I guess we're in for the long haul then!
Bru,
another FYI in terms of real world #s. We are in the beginning stages of a large pst migration using EVPM. The EV Servers are 2CPU W2k8 in VM with Centera so we are not talking bleeding edge performance. In this environment we are getting roughly 1.5GB/hour with a large mix of PST sizes. I would say this is at the low-end of the performance scales. My colleagues regulary see the 2-3GB/hour rate with faster hardware.
Please pay special attention to the Concurrent Migrations settings in EVPM. General recommendation is 2 threads per CPU but we found 3 threads (for 2 virtual CPUs) hits 100% and stays there during the migration.
-Joe
Thanks Joe, I'll bear that in mind. 2-3GB does seem to be the magic number.
Did you consider installing extra, temporary EV servers to run EVPM? Would it be easy to decommission temporary EV servers when all the PSTs are imported? Or can EVPM run on a non-EV server or one without all the components?!
I guess that the Centera could handle the load. Our SQL databases are on a SAN and all our machines are physical. We're using W2K3 though.
- Alan.
Alan,
We did not consider a temp EV server. One of our other guys has a great procedure for using a roving EV server for remote PST migrations but this was a brand new install of Exchange, EV, Centera, etc (migration from Domino) so the benefit wasn't there.
EVPM must be run on an EV server and ideally from the EV server that manages the target users' archives. The procedure my colleague created is a bit of a trick to get around this but we chose to stay in fully Symantec supported mode in the event of errors. 12,000 PSTs across 3 EV servers I figure we'll get ~3-4GB/hour combined with the 3 servers.
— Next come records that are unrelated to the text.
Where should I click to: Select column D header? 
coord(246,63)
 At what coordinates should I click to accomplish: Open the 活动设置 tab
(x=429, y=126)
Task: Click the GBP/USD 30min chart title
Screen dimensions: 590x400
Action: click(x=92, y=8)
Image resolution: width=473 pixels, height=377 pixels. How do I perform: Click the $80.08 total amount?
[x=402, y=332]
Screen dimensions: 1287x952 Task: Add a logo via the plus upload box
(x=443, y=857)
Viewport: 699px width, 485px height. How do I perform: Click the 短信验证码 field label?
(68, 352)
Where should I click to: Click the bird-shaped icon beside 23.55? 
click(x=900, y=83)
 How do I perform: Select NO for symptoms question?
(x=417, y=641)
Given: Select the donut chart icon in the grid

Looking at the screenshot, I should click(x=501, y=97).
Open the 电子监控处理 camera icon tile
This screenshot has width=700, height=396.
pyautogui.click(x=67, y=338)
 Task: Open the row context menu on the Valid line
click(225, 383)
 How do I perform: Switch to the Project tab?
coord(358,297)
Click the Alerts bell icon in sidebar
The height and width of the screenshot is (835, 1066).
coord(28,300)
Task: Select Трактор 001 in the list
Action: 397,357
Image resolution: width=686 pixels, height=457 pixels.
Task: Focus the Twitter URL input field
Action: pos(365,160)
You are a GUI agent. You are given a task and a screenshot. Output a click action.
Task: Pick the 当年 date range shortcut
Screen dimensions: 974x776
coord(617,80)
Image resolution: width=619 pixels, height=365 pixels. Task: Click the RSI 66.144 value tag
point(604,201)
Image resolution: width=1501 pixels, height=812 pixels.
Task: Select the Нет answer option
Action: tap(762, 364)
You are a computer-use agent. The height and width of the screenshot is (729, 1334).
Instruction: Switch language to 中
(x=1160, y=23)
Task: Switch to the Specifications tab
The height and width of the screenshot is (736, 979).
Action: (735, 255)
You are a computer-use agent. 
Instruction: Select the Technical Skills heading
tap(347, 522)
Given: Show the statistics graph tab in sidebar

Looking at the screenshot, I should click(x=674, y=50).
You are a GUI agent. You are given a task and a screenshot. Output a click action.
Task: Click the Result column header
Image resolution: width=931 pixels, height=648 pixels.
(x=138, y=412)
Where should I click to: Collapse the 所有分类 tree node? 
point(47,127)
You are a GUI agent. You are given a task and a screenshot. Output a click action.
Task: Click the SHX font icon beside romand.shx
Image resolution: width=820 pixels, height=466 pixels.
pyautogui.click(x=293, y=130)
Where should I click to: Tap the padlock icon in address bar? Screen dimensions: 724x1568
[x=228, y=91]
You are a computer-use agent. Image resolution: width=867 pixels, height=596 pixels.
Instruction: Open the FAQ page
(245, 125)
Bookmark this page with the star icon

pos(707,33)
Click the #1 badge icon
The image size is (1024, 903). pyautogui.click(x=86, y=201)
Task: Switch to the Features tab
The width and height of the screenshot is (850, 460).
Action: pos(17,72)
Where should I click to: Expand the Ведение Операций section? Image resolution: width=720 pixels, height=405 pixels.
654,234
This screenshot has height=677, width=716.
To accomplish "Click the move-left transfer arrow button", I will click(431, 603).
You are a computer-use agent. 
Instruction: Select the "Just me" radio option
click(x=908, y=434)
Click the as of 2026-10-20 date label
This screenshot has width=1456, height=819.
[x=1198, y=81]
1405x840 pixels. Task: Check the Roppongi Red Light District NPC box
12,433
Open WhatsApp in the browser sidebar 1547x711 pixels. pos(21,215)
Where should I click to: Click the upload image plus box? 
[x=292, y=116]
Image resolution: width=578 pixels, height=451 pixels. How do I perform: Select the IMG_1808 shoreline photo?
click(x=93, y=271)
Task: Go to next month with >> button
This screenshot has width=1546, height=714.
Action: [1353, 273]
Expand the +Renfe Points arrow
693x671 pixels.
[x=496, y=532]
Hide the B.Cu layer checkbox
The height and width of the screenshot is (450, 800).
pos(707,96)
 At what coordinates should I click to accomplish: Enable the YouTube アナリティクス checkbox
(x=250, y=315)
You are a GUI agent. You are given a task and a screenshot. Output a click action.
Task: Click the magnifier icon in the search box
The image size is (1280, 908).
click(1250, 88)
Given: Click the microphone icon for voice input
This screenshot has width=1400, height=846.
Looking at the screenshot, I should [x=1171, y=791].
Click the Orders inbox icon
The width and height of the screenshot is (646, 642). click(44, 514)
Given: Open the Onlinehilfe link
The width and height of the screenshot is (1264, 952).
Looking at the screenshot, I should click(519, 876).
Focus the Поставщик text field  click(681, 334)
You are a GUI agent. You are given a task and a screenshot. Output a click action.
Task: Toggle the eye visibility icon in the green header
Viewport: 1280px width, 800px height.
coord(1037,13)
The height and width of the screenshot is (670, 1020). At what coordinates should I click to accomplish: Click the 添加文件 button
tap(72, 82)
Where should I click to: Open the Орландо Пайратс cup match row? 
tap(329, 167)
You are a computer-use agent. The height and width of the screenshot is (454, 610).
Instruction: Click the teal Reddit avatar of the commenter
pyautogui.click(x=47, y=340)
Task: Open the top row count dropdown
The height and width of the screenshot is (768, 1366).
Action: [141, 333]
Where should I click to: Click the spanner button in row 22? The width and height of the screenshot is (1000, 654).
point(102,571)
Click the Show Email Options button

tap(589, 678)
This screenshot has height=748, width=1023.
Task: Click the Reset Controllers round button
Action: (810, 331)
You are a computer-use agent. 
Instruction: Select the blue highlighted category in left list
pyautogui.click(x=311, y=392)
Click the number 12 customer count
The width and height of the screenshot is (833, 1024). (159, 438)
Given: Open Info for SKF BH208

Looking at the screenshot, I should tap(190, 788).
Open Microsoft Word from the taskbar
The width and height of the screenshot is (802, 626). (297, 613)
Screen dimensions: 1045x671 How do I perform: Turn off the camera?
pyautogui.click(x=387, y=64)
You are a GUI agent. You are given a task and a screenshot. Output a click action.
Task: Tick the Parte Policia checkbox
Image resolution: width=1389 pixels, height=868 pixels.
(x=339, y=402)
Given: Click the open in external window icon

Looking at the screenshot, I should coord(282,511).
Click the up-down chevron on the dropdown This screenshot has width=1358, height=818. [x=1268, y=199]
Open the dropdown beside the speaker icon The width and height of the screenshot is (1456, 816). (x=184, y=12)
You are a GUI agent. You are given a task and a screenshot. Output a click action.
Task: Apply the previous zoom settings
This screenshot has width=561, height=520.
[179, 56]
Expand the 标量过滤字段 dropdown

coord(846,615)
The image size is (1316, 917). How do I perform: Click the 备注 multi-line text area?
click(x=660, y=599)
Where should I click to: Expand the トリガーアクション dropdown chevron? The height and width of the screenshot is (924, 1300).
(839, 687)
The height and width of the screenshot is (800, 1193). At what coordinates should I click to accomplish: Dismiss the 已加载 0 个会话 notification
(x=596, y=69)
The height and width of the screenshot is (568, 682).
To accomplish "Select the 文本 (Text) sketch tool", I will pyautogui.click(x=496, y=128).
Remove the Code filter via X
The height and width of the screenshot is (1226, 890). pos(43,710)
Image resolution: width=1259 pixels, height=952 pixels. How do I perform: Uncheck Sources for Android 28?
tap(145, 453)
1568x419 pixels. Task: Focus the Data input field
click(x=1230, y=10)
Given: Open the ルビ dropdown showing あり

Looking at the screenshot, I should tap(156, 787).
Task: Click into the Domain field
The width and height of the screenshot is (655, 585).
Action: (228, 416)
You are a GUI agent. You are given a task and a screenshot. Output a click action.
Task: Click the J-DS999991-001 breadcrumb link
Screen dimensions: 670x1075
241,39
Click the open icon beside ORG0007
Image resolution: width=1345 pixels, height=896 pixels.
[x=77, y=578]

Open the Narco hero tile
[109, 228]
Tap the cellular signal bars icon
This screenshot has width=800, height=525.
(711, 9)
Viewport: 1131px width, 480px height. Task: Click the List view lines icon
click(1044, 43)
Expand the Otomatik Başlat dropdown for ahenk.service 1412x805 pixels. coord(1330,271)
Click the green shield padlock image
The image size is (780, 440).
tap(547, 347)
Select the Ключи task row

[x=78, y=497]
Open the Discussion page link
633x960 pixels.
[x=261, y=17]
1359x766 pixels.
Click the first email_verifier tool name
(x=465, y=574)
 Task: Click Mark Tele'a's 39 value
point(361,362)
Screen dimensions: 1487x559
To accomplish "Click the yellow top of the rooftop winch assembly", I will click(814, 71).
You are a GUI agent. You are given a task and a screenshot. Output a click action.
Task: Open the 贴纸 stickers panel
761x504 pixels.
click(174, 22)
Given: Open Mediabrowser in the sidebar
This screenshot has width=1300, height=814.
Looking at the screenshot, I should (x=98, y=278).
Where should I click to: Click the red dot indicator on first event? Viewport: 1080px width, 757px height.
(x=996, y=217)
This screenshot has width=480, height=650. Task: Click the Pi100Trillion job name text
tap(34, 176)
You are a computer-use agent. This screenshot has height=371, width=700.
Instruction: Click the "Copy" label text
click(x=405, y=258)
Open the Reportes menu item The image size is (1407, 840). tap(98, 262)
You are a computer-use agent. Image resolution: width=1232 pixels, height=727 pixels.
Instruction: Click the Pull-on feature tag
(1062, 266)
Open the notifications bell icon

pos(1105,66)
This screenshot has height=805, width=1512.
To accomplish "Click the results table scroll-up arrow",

The fun part with EVPM is its unforgiving nature. Make a one line mistake and the whole script bombs out. I've written a wrapping batch process to ensure the system is ready for each PST before adding it to the nightly run.
-Joe
Thanks for the tips Joe. I guess we better stay in supported mode as well.
Just one other question if you don't mind:are you only doing PST imports at night-time? I was hoping to do
imports during the day as well but do you find that the performance unacceptable is for users during the import?
And can you manage to do an online-mailbox archive run at the same time as importing the PSTs? I presume
you need a backup window too.
- Alan.
5gb PST import - 2h15m on a quad core e5450 @ 3ghz with 4gb ram on 2k3. EV 8.0. This was my latest on a console-driven PST import (manual). Might not be apples to apples for you, but it's some real-world numbers at least. =) Seems to jive with what others are seeing too.
Alan,
We start them at night after the MBA run finishes and let it run for ~12 hours (1am -1pm). The PST migration is NOT creating shortcuts so there is not performance hit on Exchange. So far no user complaints on performance but we only have about 300 people using the system so far. I imagine this will change. If you are going to run it during the day maybe tweak down the concurrent migrations to 1. This should lesson the stress on the system at the cost of slowing down the migration.
I strongly recommend against a MBA run at the same time. This will bring EV to its knees and I would be very concerned of mapi overload.
For example we see occasional (1 or 2x /hour) error:
Abnormal error occurred with the Memory Mapped Stream object
Name: C$1$SRC
Reference: OMPF/CF
This error does NOT appear to be fatal and seem to be self-correcting (ie auto-retry succeeds) but we are monitoring it.
-Joe
The most difficult/time consuming part of PST migrations is
... getting the PST files to the server.
The manual work of going to each user, turning off their auto archive and disconnecting existing PSTs before you copy them to your central repository, etc is a big chunk of manual labor.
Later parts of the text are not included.